Reversing order of triple integral

Question

I have a question where I need to reverse the order of integration. But I'm struggling to understand how exactly to do so.

Any help would be appreciated. How does the equation x=yz look like?

Answer 1

First we need to find the bounds on $x$. The lower bound is given as $0$ and the upper bound happens when $x=yz$. For a given value of $z$, the biggest value of $y$ is $3-z$, so the $x\le(3-z)z$. Differentiating, $$\frac d{dz}(3-z)z=3-2z=0$$ So $z=\frac32$ and $x\le(3-\frac32)\frac32=\frac94$ gives us the upper bound for $x$. For a given $x$, we know that $x\le yz$, so $z\ge \frac xy$. Also $y\le3-z$, so $z\le3-y$. Thus $z$ lies above the hyperbola $z=\frac xy$ and below the line $z=3-y$. They cross when $3-y=\frac xy$ or $y^2-3y+x=0$, that is when $$y=\frac{3\pm\sqrt{9-4x}}2$$ So this tells us the limits on $y$ and we already have the limits on $z$, so $$\int_0^3\int_0^{3-z}\int_0^{yz}f(x,y,z)dx\,dy\,dz=\int_0^{\frac94}\int_{\frac{3-\sqrt{9-4x}}2}^{\frac{3+\sqrt{9-4x}}2}\int_{\frac xy}^{3-y}f(x,y,z)dz\,dy\,dx$$

» **Challenge**
Retype the passage of the triple-integral thread starting with "I have a question" and going on through "x=yz look like?".

» **Data entries**
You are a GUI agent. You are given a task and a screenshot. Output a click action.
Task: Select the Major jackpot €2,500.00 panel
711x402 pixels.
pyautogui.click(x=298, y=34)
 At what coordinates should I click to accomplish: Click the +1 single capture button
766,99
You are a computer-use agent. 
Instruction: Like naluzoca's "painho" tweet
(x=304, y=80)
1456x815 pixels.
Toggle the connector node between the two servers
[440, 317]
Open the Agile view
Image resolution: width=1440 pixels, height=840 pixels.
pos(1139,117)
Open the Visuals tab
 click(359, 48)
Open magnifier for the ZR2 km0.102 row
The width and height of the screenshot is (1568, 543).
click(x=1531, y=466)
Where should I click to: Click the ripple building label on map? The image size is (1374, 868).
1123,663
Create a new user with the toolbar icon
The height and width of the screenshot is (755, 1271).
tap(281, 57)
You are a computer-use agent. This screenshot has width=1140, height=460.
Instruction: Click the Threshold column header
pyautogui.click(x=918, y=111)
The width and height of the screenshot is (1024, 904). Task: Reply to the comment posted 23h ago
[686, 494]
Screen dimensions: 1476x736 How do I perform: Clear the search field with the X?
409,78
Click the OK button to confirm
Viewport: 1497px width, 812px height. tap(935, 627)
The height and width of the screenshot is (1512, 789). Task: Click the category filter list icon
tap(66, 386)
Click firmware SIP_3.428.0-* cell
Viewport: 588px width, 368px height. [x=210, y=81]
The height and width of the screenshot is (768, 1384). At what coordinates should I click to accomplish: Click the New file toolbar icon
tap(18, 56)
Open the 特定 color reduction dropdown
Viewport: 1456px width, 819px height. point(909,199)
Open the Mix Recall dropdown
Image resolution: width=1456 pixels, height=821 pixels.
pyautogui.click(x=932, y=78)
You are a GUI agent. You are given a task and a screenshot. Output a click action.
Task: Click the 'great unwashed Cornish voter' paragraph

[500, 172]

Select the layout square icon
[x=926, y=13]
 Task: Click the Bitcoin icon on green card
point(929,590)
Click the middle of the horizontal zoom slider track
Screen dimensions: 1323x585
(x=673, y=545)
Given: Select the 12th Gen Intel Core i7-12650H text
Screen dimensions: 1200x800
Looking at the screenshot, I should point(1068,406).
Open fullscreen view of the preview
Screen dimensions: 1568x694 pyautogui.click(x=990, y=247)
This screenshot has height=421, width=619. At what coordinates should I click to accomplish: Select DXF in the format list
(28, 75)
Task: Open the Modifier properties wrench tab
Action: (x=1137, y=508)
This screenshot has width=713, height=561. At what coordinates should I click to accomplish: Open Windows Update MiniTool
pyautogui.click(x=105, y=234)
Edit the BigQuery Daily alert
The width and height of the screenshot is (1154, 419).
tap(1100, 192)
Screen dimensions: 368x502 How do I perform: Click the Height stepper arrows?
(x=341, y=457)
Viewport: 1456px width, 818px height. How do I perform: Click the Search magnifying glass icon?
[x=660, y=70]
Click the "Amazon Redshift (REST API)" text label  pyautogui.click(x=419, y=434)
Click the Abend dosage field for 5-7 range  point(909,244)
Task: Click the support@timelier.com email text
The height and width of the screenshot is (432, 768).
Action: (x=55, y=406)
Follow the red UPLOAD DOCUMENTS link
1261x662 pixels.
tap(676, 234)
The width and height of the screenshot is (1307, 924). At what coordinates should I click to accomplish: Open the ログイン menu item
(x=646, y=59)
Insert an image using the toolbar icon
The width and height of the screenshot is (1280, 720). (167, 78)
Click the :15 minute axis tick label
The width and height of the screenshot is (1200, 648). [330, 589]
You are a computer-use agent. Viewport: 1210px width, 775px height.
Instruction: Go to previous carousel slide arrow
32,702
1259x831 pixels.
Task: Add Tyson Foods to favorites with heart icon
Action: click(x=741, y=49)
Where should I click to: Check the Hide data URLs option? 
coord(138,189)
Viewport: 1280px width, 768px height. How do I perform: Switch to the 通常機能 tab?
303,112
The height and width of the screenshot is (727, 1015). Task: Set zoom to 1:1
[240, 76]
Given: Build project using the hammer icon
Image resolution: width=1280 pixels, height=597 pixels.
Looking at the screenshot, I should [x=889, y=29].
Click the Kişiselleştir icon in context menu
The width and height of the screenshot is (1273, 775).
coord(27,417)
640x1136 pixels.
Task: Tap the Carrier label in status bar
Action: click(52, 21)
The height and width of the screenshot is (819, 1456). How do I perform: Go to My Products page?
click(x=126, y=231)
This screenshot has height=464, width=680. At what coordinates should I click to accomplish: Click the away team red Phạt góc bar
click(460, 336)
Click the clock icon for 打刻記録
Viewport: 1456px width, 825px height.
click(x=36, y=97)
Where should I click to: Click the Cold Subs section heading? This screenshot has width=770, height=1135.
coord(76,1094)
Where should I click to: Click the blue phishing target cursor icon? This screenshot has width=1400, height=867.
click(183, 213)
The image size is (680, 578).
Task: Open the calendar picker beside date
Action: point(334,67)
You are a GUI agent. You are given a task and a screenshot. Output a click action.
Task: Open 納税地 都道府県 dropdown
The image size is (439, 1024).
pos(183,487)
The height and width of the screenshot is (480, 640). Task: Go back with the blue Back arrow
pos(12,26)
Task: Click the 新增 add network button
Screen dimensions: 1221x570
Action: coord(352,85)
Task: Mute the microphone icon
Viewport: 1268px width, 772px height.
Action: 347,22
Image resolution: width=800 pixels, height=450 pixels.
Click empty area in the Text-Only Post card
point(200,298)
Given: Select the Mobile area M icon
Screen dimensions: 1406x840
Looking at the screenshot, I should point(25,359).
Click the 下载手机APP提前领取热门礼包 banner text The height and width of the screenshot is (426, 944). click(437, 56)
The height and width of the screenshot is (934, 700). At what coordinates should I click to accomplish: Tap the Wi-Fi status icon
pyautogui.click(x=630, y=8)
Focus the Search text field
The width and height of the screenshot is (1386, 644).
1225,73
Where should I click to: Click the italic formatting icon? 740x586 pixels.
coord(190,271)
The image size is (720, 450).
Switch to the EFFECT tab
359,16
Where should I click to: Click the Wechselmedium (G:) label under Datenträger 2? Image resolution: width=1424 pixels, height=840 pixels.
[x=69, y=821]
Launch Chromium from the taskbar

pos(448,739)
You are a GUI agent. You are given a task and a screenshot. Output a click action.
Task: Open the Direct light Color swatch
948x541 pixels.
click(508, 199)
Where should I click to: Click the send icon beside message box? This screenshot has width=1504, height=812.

» **Problem solution**
I have a question where I need to reverse the order of integration. But I'm struggling to understand how exactly to do so.

Any help would be appreciated. How does the equation x=yz look like?